The more I thought about the quote, the more I began to welcome Dillard’s idea as an invitation rather than a conviction.  What if we treated every day and every decision, little or big, relevant or not, as though it really mattered?  Not with the pressure that everything is make-or-break, but that the decisions we make will, over time, tell a story of who we are.  What we buy/say/do/read/think are indicators of our values.

 

Our childhood and young adult years are marked by milestones: sweet-16, first car, first kiss, graduation, college, and first job.  Many of my friends are encountering adult milestones: engagement, graduate school, marriage, babies, and travel.  But I’ve been without any significant cliché life-changing milestones for a few years now.  I had become a full-grown adult, and yet for a long time I was waiting for something else to make me feel like I’d reached adulthood.  Would the perfect job do it?  Maybe I wouldn’t feel like an adult until I was married, or at the very least in a serious and committed relationship.  Does it happen when you have a baby?  Perhaps if I lived on my own (which I am currently doing, and yet I still feel like a kid)? 

 

I am sure the fact that I sometimes like coloring in coloring books and watching Harry Potter movies has nothing to do with it, nor the fact that I still don’t know how to order an alcoholic drink.  “I’ll take one of those alcohol-thingys.  Um, the wet kind.  Do you have anything pink?”

 

Over time, I have come to appreciate (with much prodding from God) that my life has already started, and that the seemingly-mundane decisions I make today are in fact  meaningful.  It’s hard to pinpoint a particular moment over the past few years that significantly changed me, but somehow I’ve evolved.  It has been nearly three years since I graduated from college, and in that time I’ve gained confidence, new lifelong friendships, a deeper understanding of God’s presence in my life, and assurance of the ways God has called me to minister to others. 

 

As we get to know ourselves better (and I truly believe this process lasts until the day we die), we are able to recognize when we are not growing.  For me, I begin to feel frustrated and ask that ever-present “Why am I here?”  It spurs me to get to know someone new, get plugged in to a new group, or take on different responsibilities at work.

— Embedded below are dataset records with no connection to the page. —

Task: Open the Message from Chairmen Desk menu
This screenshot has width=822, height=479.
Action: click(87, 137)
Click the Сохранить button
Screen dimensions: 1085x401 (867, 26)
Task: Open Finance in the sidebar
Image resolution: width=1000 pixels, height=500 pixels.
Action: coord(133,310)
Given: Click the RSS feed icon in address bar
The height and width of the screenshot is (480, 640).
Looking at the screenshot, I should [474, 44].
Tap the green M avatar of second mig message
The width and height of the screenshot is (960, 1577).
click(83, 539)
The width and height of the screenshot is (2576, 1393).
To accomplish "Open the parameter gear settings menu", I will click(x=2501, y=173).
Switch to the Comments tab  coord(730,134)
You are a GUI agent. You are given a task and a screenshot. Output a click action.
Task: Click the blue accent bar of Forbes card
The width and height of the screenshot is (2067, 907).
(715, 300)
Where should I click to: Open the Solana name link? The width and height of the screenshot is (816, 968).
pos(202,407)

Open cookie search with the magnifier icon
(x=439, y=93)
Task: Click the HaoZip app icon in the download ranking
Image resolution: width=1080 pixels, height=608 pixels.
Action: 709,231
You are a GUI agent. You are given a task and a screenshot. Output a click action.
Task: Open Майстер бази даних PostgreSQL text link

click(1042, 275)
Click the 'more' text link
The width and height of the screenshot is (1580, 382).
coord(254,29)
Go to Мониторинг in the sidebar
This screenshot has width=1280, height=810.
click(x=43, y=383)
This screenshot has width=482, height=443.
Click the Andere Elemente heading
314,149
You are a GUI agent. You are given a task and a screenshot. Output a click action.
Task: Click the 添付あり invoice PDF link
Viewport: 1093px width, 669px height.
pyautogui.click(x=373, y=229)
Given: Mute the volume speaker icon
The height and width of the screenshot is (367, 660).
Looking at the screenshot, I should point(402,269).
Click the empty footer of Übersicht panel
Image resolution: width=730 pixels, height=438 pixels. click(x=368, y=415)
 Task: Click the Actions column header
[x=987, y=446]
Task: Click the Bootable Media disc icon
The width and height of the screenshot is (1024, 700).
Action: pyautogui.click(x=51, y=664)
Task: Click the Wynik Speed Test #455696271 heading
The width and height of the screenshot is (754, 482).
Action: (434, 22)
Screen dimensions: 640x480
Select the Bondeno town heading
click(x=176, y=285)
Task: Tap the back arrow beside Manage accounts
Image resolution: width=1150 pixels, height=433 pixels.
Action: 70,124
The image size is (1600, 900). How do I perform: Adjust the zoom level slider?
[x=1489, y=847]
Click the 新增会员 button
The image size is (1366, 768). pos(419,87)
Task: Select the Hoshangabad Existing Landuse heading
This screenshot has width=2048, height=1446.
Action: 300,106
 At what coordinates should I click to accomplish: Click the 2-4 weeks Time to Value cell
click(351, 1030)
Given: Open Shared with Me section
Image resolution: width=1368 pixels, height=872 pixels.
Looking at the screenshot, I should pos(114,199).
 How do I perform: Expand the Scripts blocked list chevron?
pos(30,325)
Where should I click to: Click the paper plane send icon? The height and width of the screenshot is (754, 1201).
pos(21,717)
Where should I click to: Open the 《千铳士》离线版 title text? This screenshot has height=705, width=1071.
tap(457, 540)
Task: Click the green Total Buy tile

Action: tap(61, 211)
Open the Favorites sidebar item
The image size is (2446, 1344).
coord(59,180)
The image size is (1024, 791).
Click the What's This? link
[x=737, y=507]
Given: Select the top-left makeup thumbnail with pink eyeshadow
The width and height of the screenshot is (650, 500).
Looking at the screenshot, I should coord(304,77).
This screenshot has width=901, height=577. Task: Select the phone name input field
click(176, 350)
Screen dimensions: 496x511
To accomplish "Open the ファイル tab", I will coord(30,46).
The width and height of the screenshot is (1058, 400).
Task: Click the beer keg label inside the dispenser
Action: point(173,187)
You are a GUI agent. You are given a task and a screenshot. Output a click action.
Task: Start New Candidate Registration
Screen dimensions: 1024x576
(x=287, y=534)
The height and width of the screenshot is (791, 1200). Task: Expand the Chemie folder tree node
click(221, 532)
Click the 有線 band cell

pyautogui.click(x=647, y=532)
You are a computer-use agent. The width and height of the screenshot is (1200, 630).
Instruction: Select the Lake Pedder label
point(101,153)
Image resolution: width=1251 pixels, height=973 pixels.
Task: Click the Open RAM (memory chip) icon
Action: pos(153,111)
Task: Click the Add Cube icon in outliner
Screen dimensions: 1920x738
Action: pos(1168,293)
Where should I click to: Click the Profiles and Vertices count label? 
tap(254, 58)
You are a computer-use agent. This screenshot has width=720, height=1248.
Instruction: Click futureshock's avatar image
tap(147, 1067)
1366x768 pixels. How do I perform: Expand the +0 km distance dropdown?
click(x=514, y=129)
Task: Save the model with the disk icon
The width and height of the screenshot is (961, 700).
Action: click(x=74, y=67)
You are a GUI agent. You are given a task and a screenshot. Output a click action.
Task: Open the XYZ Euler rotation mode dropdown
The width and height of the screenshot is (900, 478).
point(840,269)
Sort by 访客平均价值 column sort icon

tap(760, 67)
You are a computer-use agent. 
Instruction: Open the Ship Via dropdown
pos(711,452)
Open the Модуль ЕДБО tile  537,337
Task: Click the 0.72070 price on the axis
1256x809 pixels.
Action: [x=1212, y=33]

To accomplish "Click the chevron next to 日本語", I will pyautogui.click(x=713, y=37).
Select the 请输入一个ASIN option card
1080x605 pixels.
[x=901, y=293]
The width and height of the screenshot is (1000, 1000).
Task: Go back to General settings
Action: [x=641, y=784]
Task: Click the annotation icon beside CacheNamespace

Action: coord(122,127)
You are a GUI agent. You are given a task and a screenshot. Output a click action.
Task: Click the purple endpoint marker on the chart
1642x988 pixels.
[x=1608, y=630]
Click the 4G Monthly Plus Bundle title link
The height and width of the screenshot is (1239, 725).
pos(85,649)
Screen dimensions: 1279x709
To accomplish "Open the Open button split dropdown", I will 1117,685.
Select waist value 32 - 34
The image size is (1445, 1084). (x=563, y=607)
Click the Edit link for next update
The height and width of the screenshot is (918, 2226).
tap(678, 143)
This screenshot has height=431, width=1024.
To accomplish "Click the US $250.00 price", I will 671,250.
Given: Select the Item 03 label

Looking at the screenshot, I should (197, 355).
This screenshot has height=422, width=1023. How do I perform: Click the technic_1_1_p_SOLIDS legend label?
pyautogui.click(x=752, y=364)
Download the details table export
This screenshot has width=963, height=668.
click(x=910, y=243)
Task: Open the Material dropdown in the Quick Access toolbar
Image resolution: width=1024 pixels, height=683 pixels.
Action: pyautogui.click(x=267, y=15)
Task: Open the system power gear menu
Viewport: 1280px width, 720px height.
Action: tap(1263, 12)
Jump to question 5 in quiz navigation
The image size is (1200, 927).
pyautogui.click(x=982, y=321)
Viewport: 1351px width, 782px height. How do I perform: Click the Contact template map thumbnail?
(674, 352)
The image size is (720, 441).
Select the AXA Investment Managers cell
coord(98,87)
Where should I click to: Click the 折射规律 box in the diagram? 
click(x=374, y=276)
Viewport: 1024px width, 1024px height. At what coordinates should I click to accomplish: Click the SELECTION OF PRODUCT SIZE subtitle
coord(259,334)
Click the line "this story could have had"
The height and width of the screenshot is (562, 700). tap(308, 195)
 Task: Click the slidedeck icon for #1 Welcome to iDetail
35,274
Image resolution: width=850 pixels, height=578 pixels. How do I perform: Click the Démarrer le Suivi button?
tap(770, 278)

Change in my life is not marked by milestone moments, but by the little decisions I make every day that dictate who I am, and who God is shaping me to be.  Change is gradual, fluid, and welcome.  I know there are still milestone moments to come (good and bad), but I have come to the understanding that these are just another part of the long and constant growth known as my life.  God has promised us that a life lived for him will be meaningful and worth living.  That has been my journey; appreciating consistency and recognizing that sometimes growth is gradual and occurs without my immediate knowledge.  I hope that if your story is similar to mine,  you can recognize growth in your life, and that if you do experience change on a more significant level, you can still recognize the change that happens in the quiet lulls in between. 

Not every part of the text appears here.